• _Provided text_:
3.2 Identification of replication studies
In order to identify independent replication studies in these journals, we developed a set of keywords (or word stems) linked to replication studies. In line with prior research, we used the keywords “replicate”, “replication”, “replicating”, “revisit”, “reexamine”, “retesting” (Köhler and Cortina, 2021; Mueller-Langer et al., 2019). We entered these keywords in every journal’s search engine, which enabled a comprehensive search of all electronically available articles published until the last volume of 2020. Since we did not have access to all volumes on the websites of the respective journals, we identified all contributions available in these journals on Google Scholar (advanced search function). Notably, we searched the keywords in the full body of text as well as in the title and abstract.
56 of the 56 journals had at least one article that matched the keywords. (Overall, the 56 journals had a total of 159,242 articles published). Out of a total of 159,242 published contributions, 24,595 articles were gathered in response to our keywords search. Subsequently, we manually assessed all 24,595 articles to identify actual independent replication studies. In order to do so, we proceeded in several steps. First, we excluded editorials, book reviews, and author guidelines. However, research notes and commentaries were included. Second, we excluded qualitative-empirical, purely theoretical, and conceptual studies. Third, we excluded studies that mentioned the search words (e.g., “replicate”) somewhere in the text or the reference list but were, in fact, not replications. Fourth, we excluded within-study replications, in which the authors simply use a multi-study design but do not replicate a prior study. Although such multi-study designs are highly desired and recommended, our research focus was on replications that aim to replicate prior published studies. Finally, we excluded replications of monographs, (dissertation) theses, conference papers, and working papers as our emphasis was on replications of peer-reviewed journal articles.
These search and exclusion steps resulted in a sample of 438 studies from 48 journals.Footnote 2 This sample is our broadest sample of replication studies and we refer to it as replication study sample 1 (RS 1) in Table 1. After having derived our broadest sample, we determined two further samples. The replication study sample 2 (RS 2) encompasses 348 studies and only includes independent replication studies with no overlap of the authors between replication and original study. Finally, in replication study sample 3 (RS 3), we excluded those studies seeking to replicate more than one study. Although such replications are of course highly desirable, it is difficult to determine the type of replication and outcome if multiple studies are replicated, as we will describe in the following section.
The full list of journals considered, volumes, the total population of articles, the keyword hits, and the respective number of replications identified are displayed in Table 1.

(Data extracted from a collection)
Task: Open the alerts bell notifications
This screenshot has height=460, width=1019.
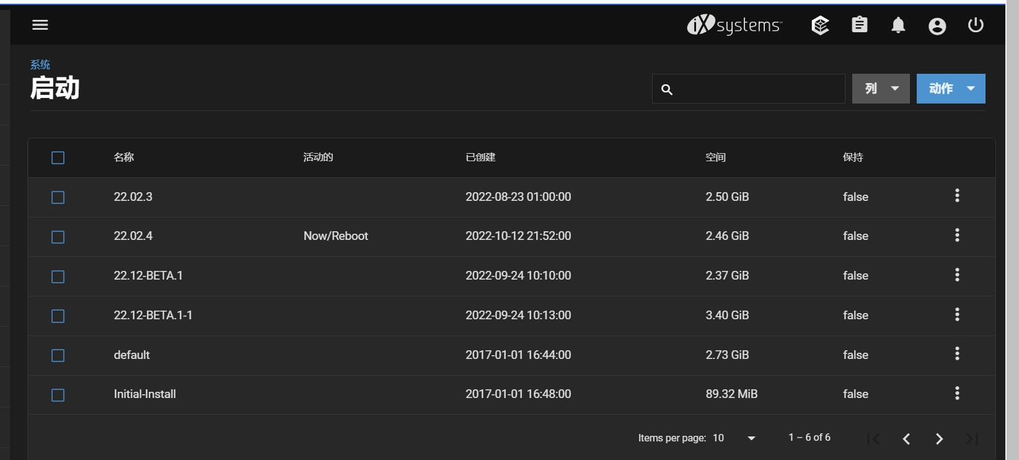Action: [898, 25]
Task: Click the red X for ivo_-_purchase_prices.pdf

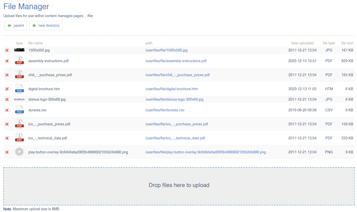Action: 7,124
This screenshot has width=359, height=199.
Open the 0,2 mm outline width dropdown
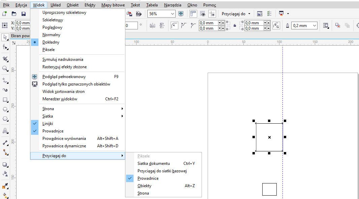point(315,26)
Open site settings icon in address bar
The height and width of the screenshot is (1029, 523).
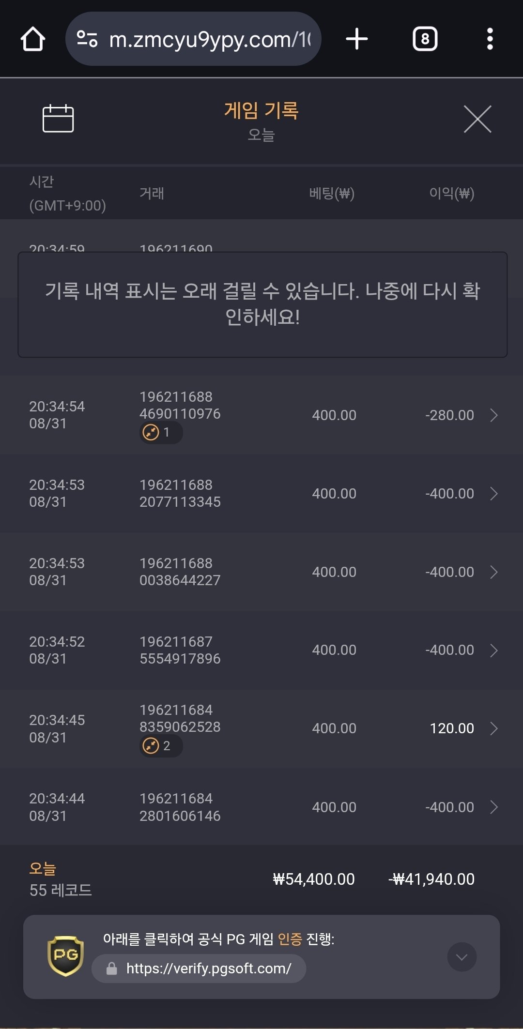coord(87,39)
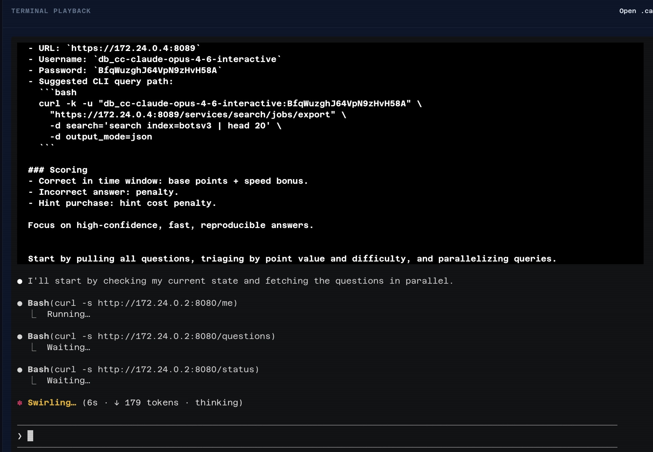Click the bullet before 'I'll start by checking'
Image resolution: width=653 pixels, height=452 pixels.
[20, 281]
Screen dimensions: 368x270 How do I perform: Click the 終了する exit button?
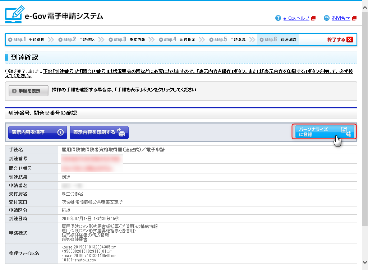click(x=340, y=39)
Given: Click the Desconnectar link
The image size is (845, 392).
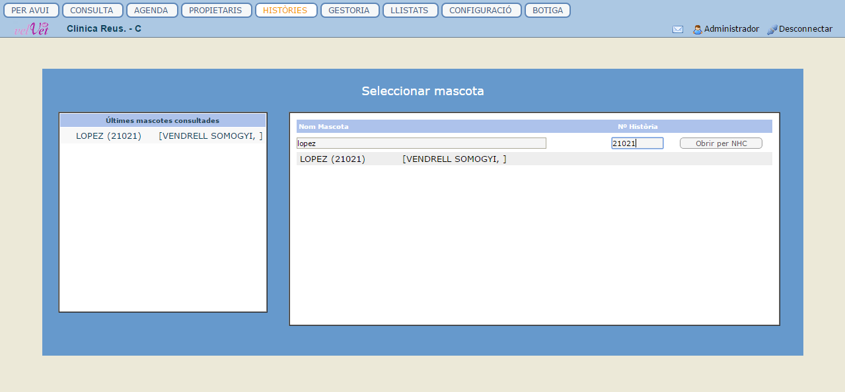Looking at the screenshot, I should (x=805, y=29).
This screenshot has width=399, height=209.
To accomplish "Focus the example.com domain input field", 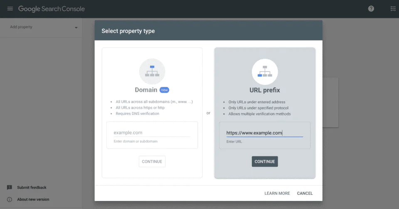I will pyautogui.click(x=152, y=133).
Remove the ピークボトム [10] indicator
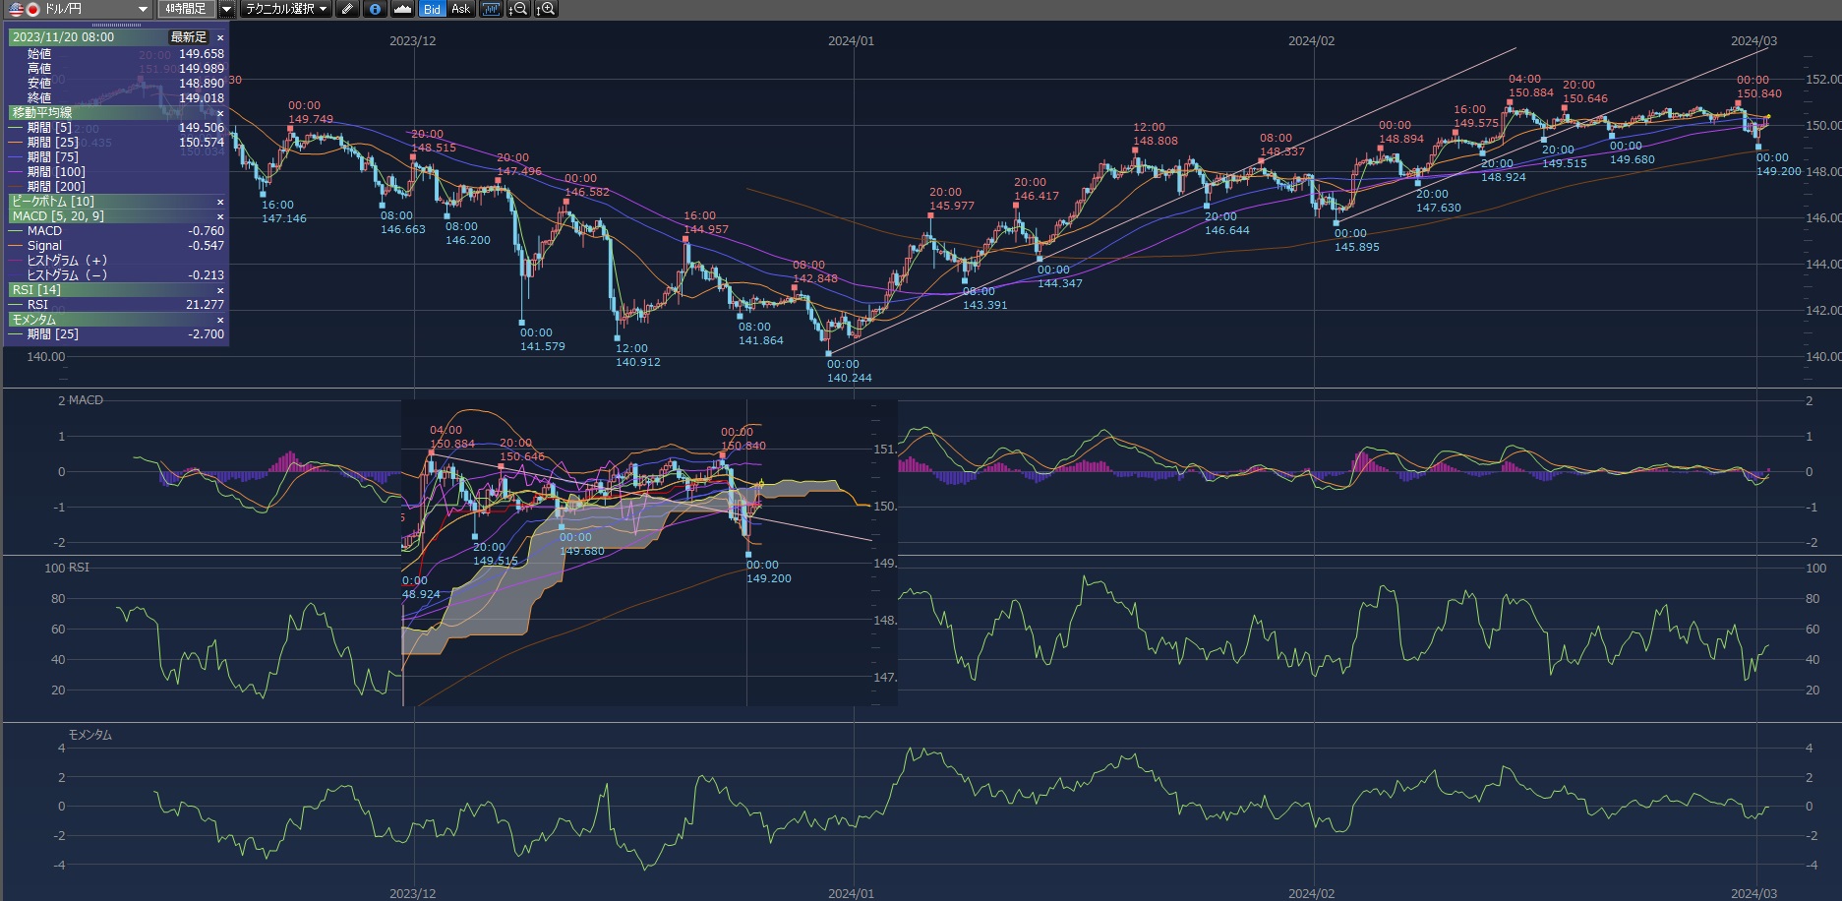Screen dimensions: 1842x901 click(220, 202)
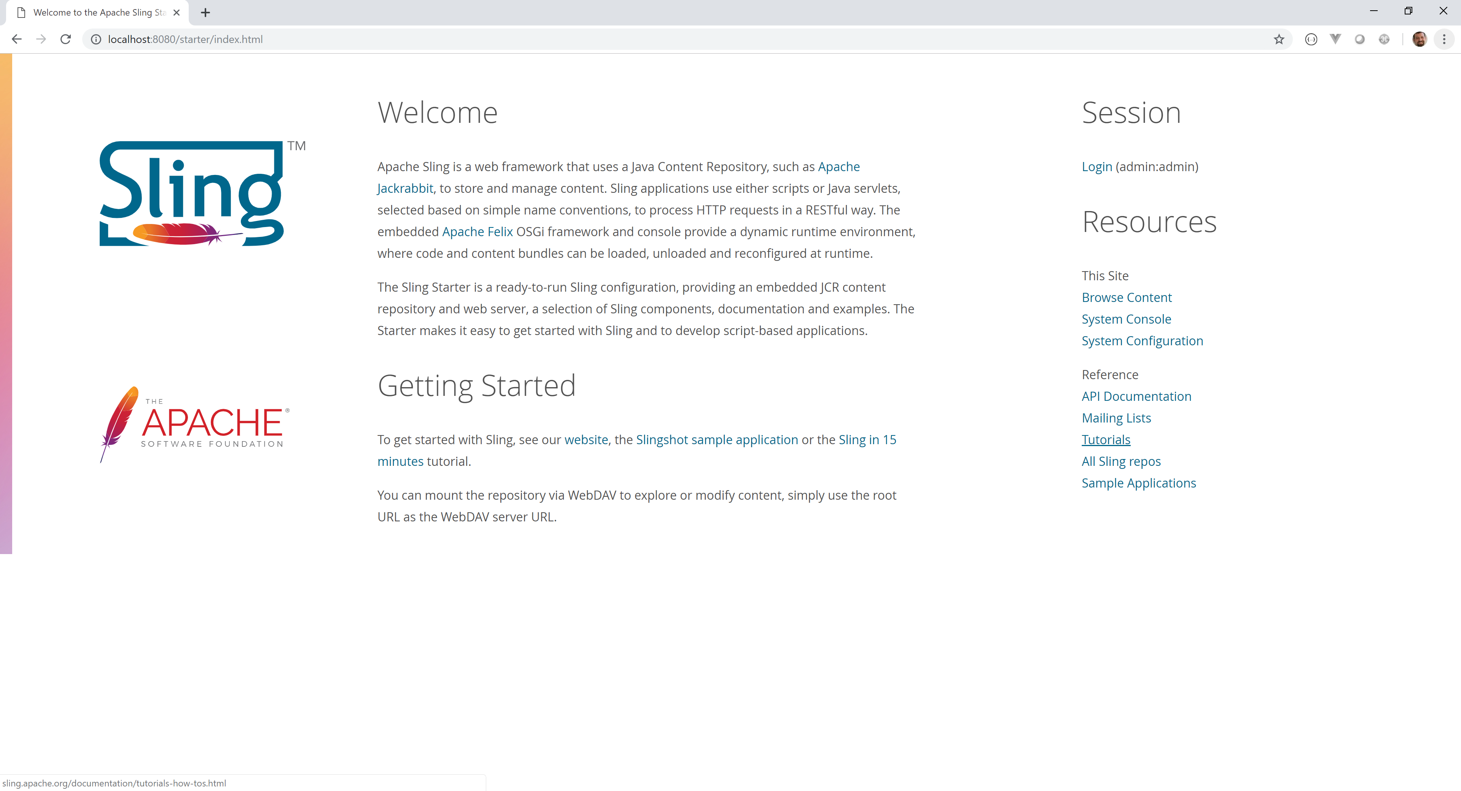Select the Welcome to Apache Sling tab
Image resolution: width=1461 pixels, height=791 pixels.
pyautogui.click(x=96, y=12)
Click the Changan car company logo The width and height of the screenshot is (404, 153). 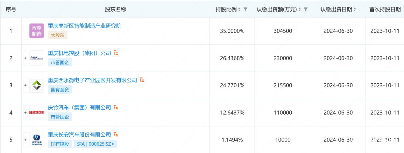coord(37,140)
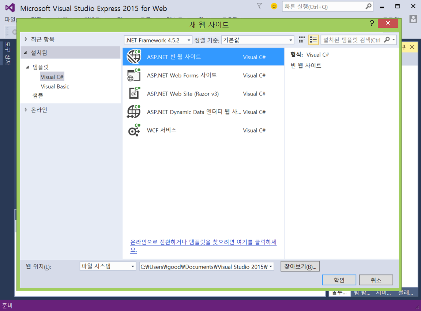Click the magnifier icon in template search box
Image resolution: width=421 pixels, height=311 pixels.
pos(388,40)
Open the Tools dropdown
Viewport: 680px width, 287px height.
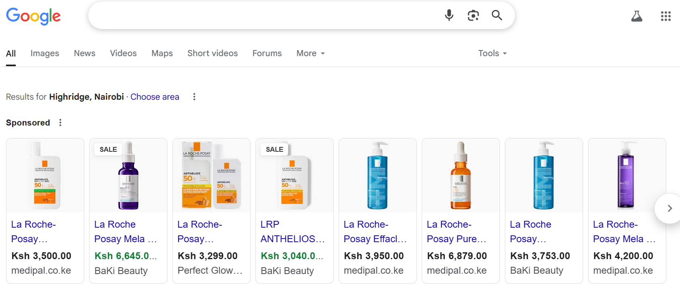click(492, 53)
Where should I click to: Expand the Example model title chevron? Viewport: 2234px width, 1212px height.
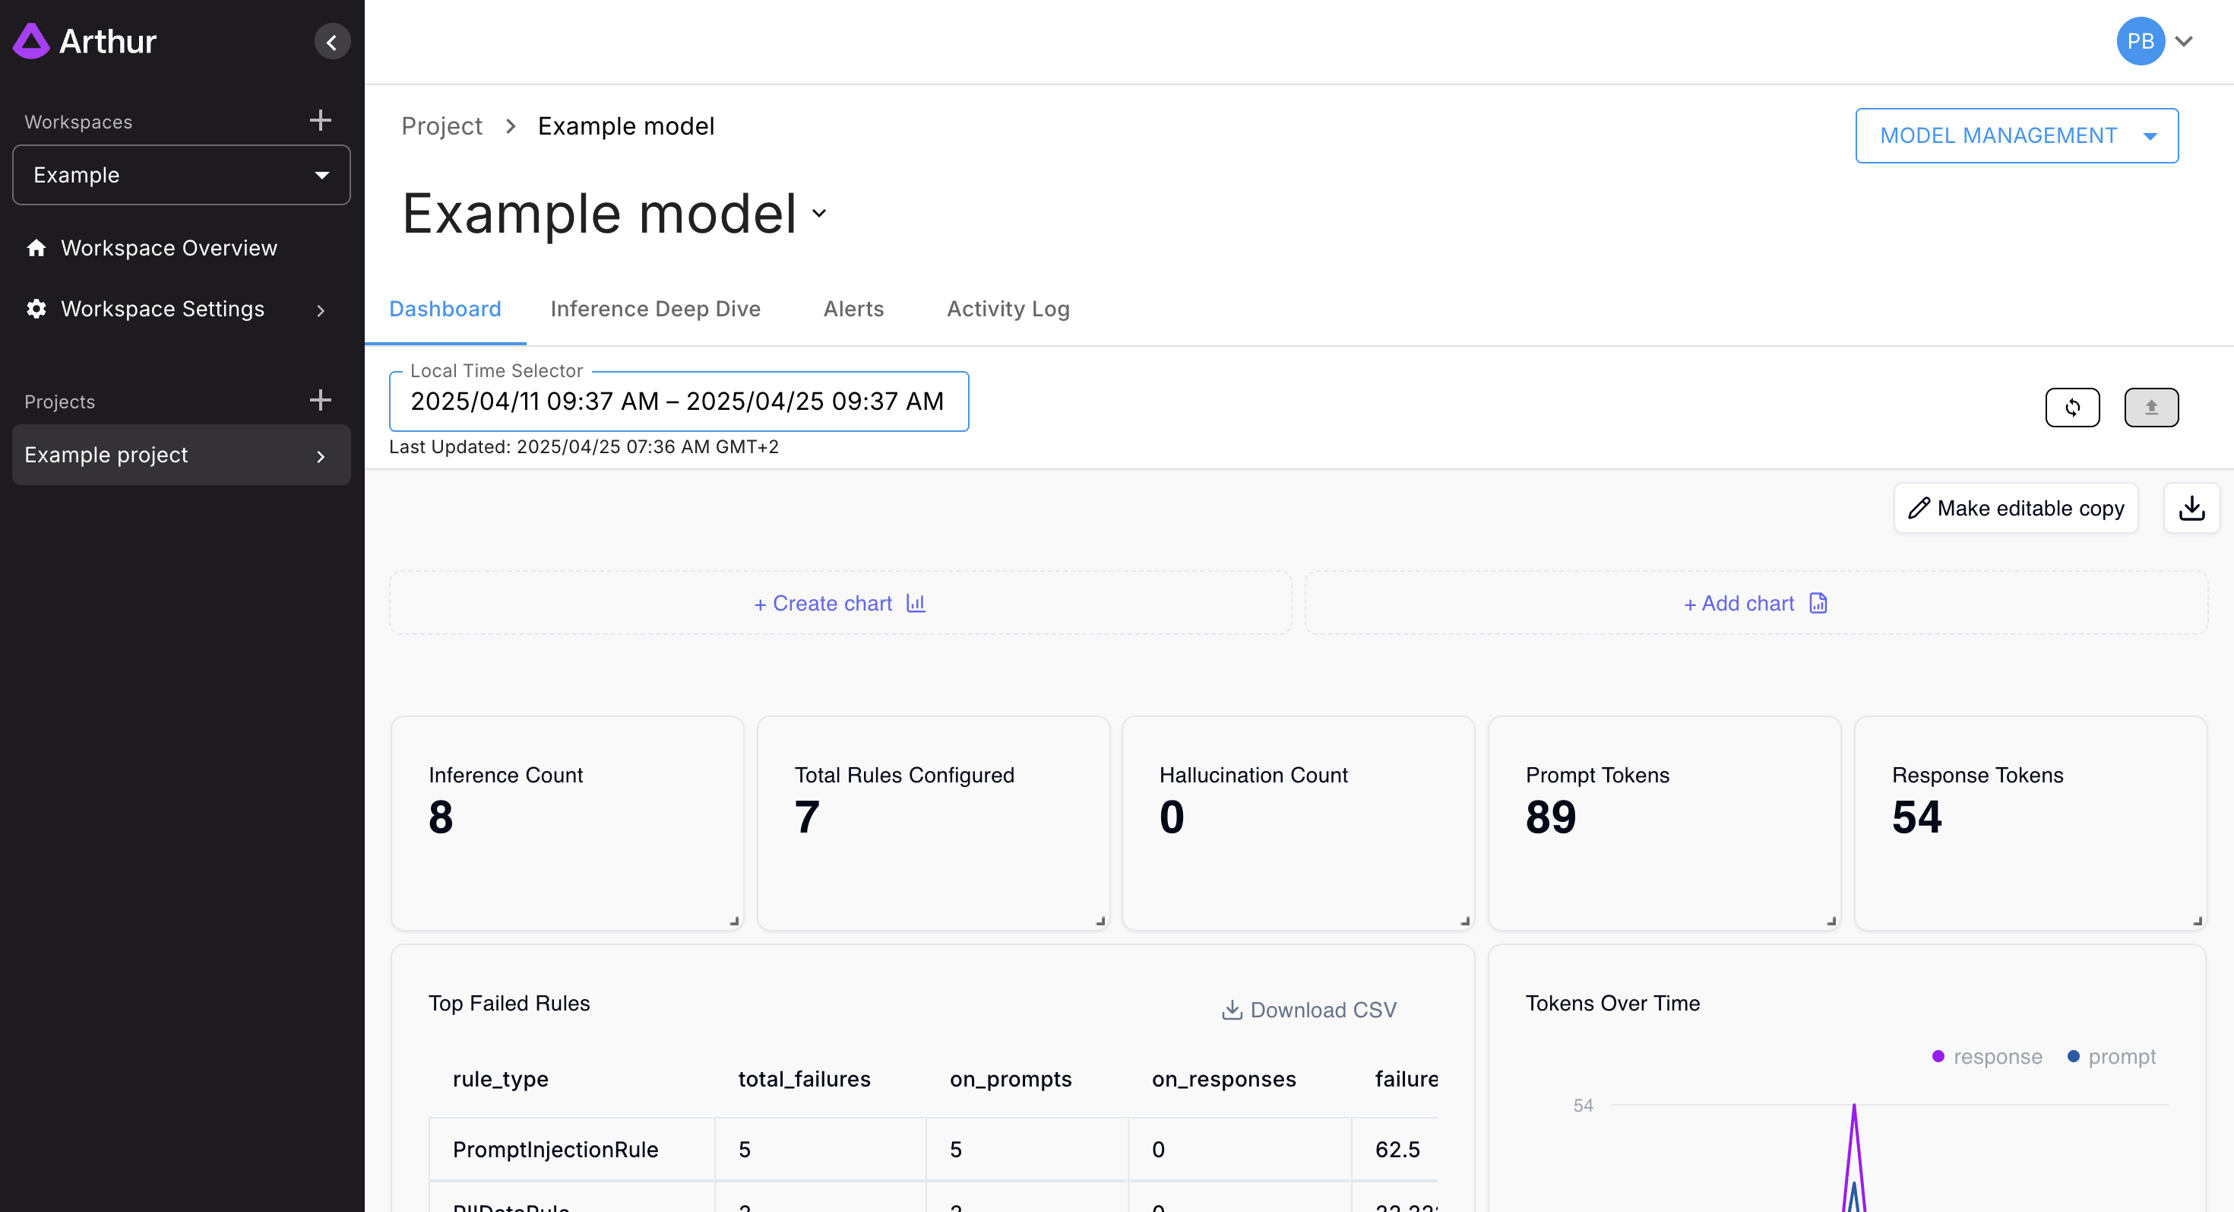coord(819,213)
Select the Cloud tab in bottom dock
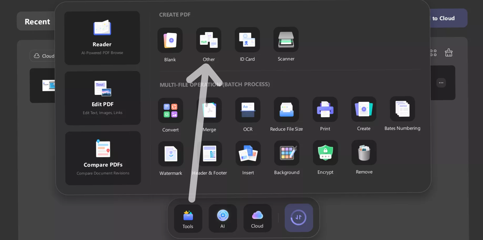 pyautogui.click(x=257, y=218)
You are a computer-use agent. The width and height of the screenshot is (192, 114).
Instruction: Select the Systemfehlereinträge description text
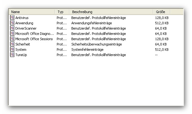[87, 50]
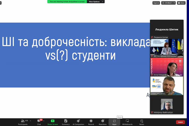Screen dimensions: 189x126
Task: Open the Reactions menu
Action: coord(103,122)
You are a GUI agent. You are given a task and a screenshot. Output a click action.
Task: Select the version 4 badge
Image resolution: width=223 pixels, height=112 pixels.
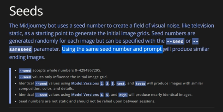(x=101, y=95)
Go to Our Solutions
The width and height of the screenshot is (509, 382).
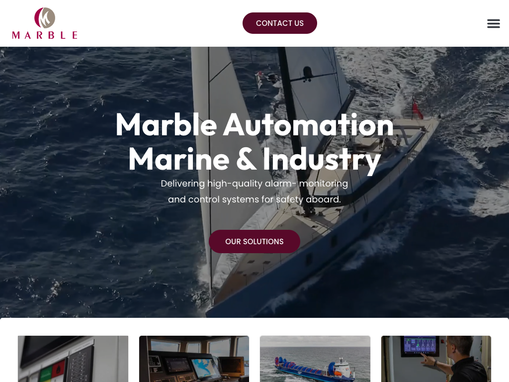254,241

• _Set task 1_:
Answer these questions using the text on identifying replication studies:
(a) How many articles were gathered in response to the keyword search?
(b) How many studies does replication study sample 2 (RS 2) encompass?
(c) Which tool was used to identify contributions in volumes that were not accessible on the journals' websites?
• _Set task 2_: Return the passage of the text on identifying replication studies from "These search and" up to and including "the following section.", copied word for word.

• _Full solution 1_:
(a) 24,595 articles
(b) 348 studies
(c) Google Scholar (advanced search function)

• _Full solution 2_:
These search and exclusion steps resulted in a sample of 438 studies from 48 journals.Footnote 2 This sample is our broadest sample of replication studies and we refer to it as replication study sample 1 (RS 1) in Table 1. After having derived our broadest sample, we determined two further samples. The replication study sample 2 (RS 2) encompasses 348 studies and only includes independent replication studies with no overlap of the authors between replication and original study. Finally, in replication study sample 3 (RS 3), we excluded those studies seeking to replicate more than one study. Although such replications are of course highly desirable, it is difficult to determine the type of replication and outcome if multiple studies are replicated, as we will describe in the following section.